Creating a successful bone marrow transplant program is a combination of many factors. The complex procedure requires an excellent team of medical professionals who have developed solid protocols and can closely monitor patients before and after their procedure.

And, according to the Center for International Blood and Marrow Transplant Research, nobody does it better than the team at the USC Blood and Marrow Transplant program. The one-year survival rate among adult allogeneic transplant patients at Keck Medicine of USC is 88.5%, the highest score in the nation.

The ranking reflected data collected over several years, noted Preet Chaudhary, MD, PhD, chief of the Jane Anne Nohl Division of Hematology and director of the USC BMT program. Chaudhary added that the program at Keck Medicine has been the top-performing program in the country for several years, which he attributes to excellent teamwork and solid protocols that incorporate the latest scientific advances.

“Transplant isn’t a magic wand and isn’t suitable for all patients,” said Chaudhary, noting that morbidity and mortality associated with transplants are still significant. One way the Keck Medicine team excels is through a rigorous selection process to determine which patients are likely to survive the side effects, which can be severe, and ultimately benefit from the procedure.

Many factors influence these decisions, including a thorough physical and laboratory tests to determine the remission status of an individual’s cancer at a molecular level. The team of doctors, advance practice providers, nurses, pharmacists, social workers and coordinators meet weekly to make recommendations about transplant candidates.

Patients must be in good condition prior to transplant and are closely monitored, using the most sensitive tests available, for the slightest indication of recurrence.

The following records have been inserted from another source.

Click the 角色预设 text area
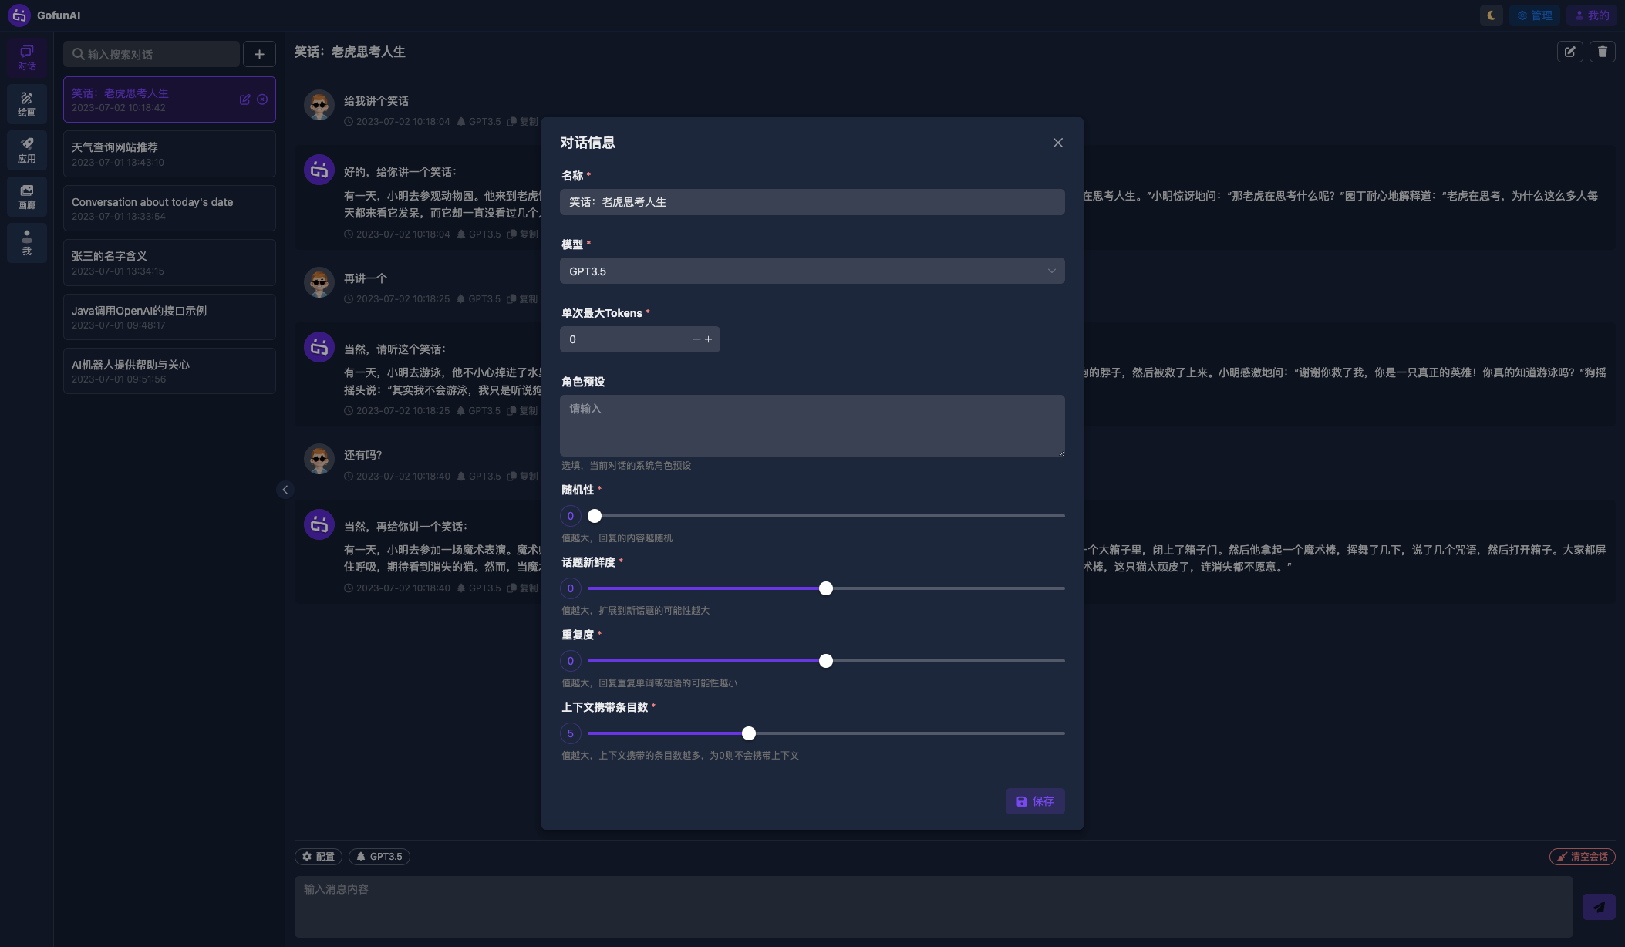The height and width of the screenshot is (947, 1625). [811, 425]
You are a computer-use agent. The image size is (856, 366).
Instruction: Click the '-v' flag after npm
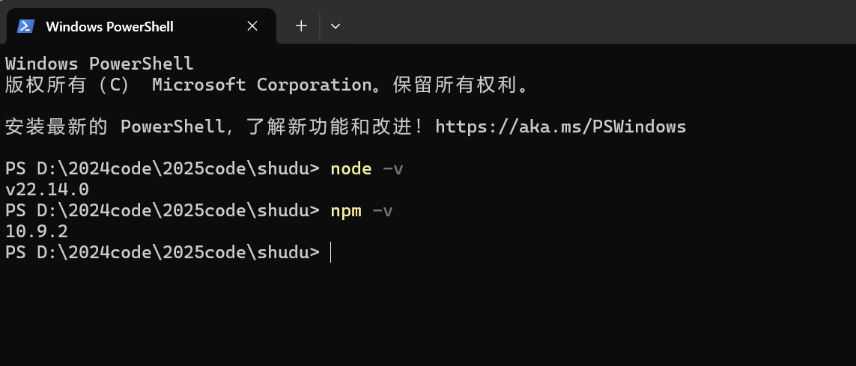(382, 211)
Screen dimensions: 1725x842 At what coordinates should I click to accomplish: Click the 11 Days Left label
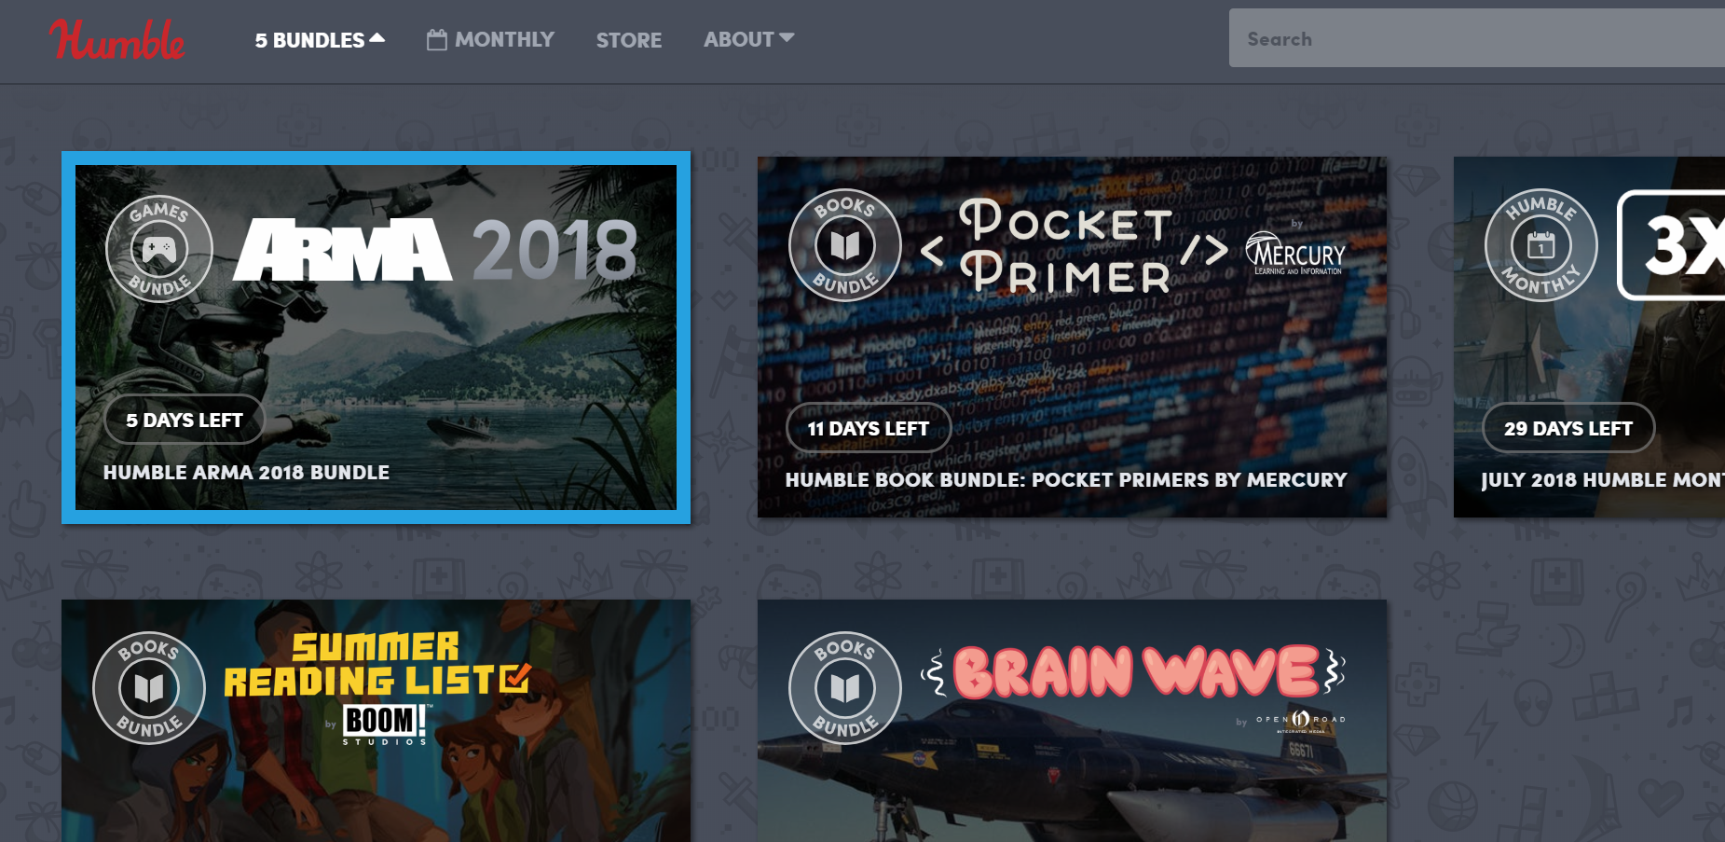(x=868, y=429)
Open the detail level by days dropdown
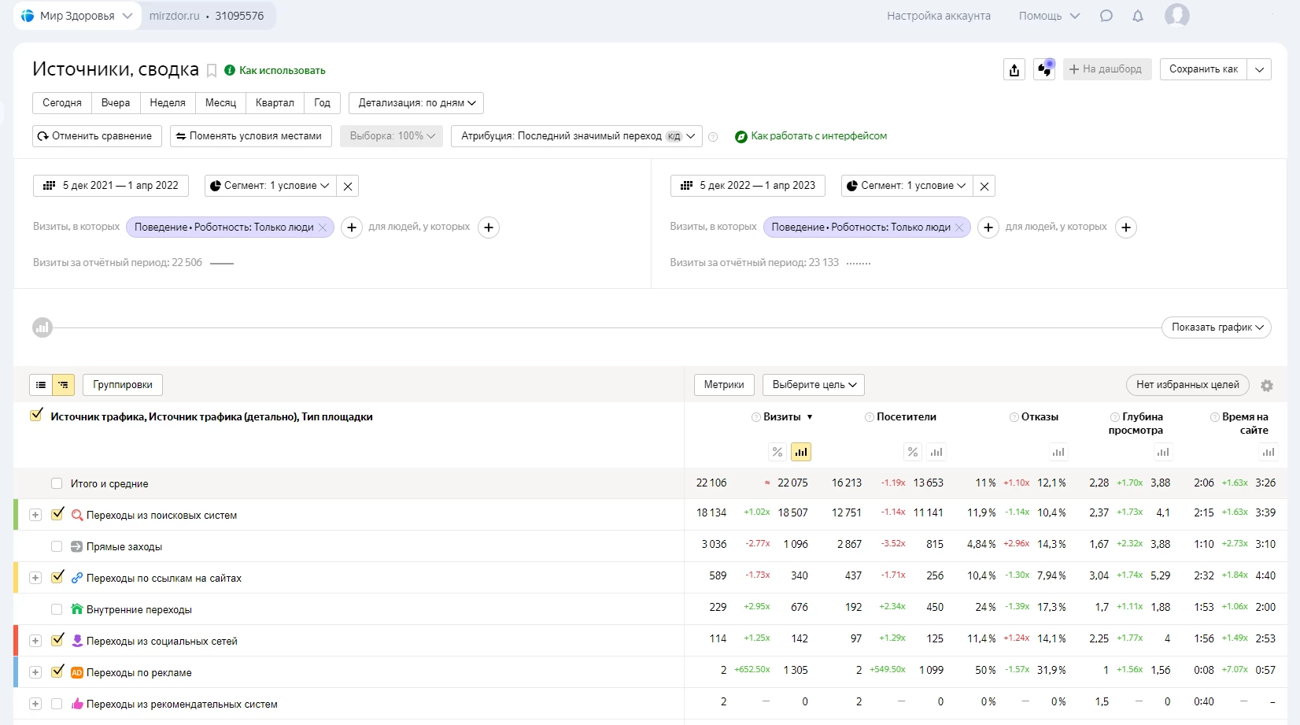This screenshot has width=1300, height=725. click(x=416, y=103)
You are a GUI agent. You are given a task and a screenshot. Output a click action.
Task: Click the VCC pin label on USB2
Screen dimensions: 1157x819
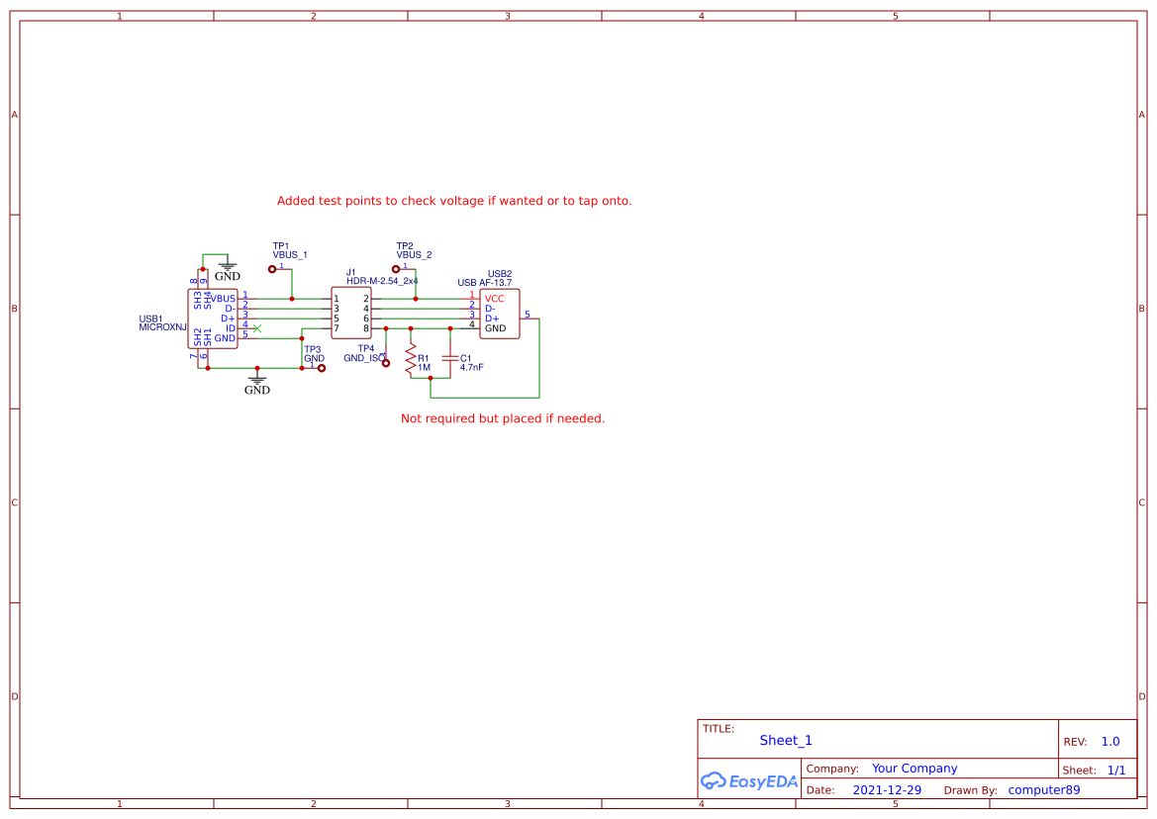495,297
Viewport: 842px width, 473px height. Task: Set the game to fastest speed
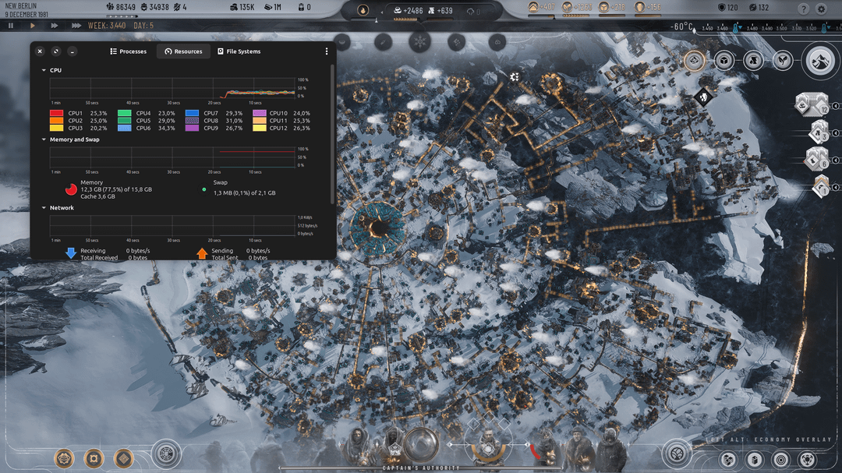[76, 25]
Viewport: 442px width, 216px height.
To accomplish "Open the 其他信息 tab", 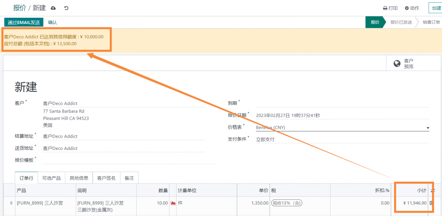I will pos(78,178).
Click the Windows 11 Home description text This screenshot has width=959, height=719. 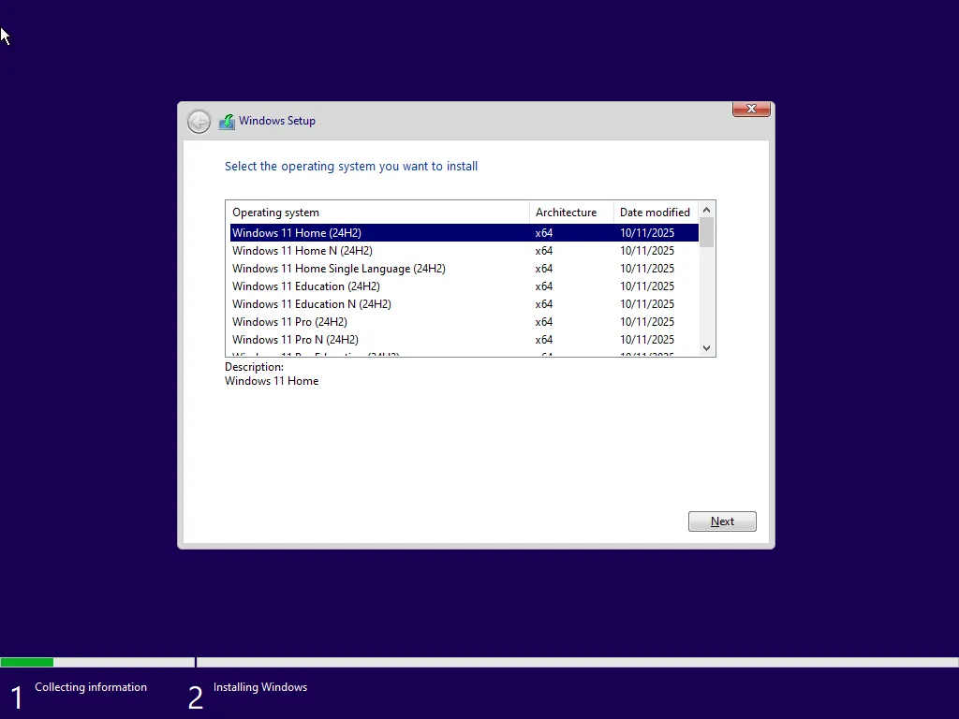[272, 381]
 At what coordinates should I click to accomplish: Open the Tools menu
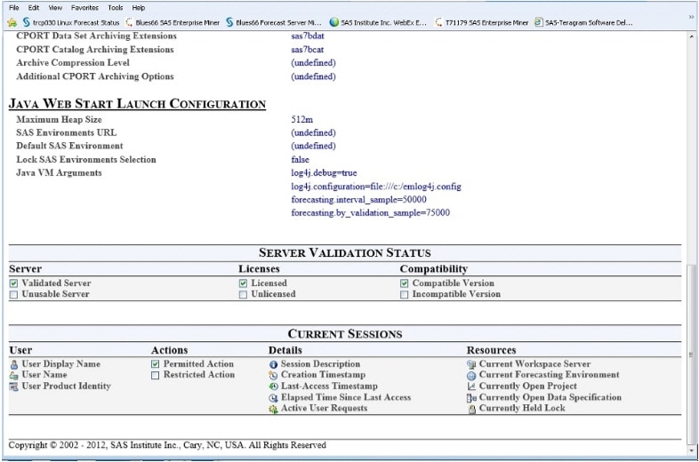pos(116,7)
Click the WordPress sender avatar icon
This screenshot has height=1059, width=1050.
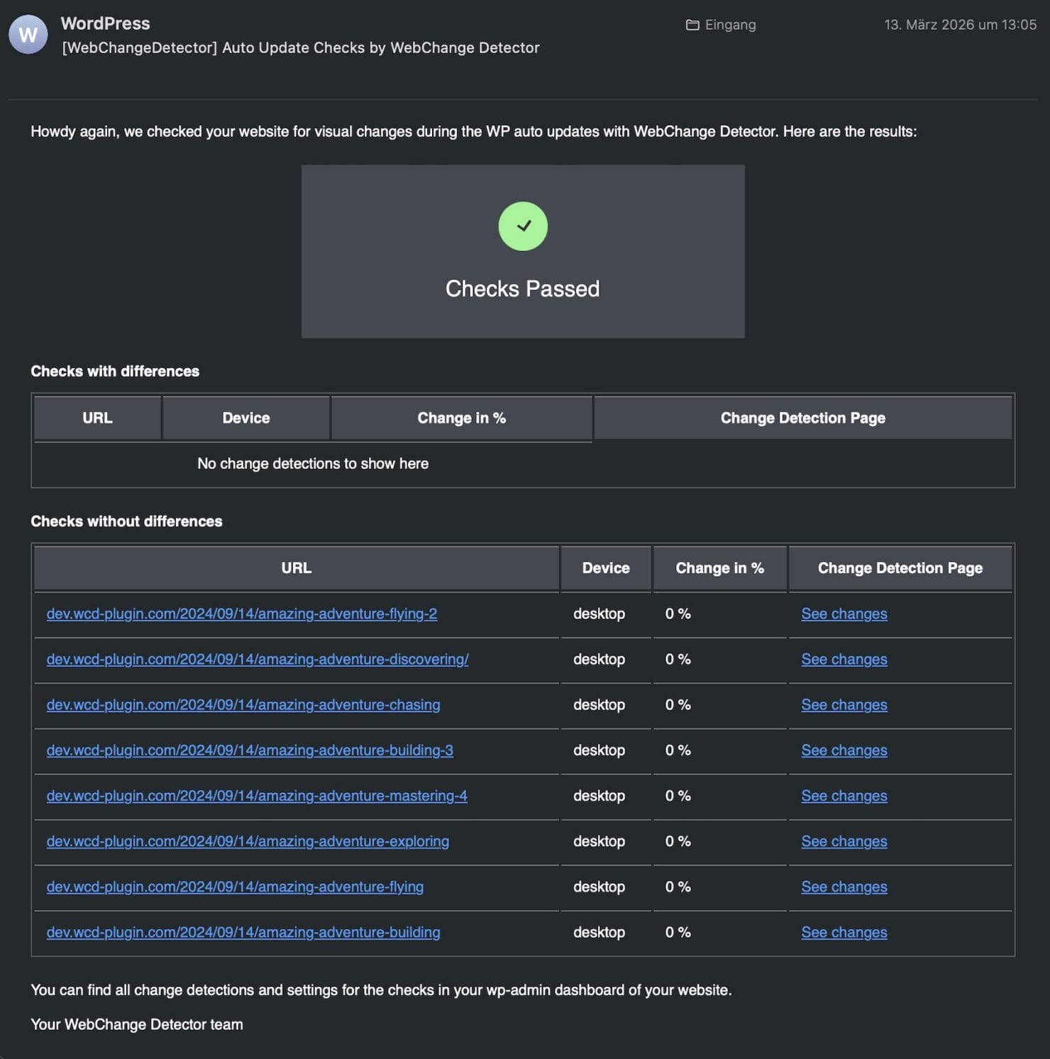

Treating patients in Los Angeles has unique challenges worth noting. The program treats one of the most underprivileged groups of patients in the nation and, given the county’s mixed ethnicities, finding a full match can be difficult. The program embraced a procedure called haploidentical transplant, using half matching donor tissue, to give more patients the opportunity at a transplant.

“This achievement is truly a team effort and we have a fantastic team,” Chaudhary said.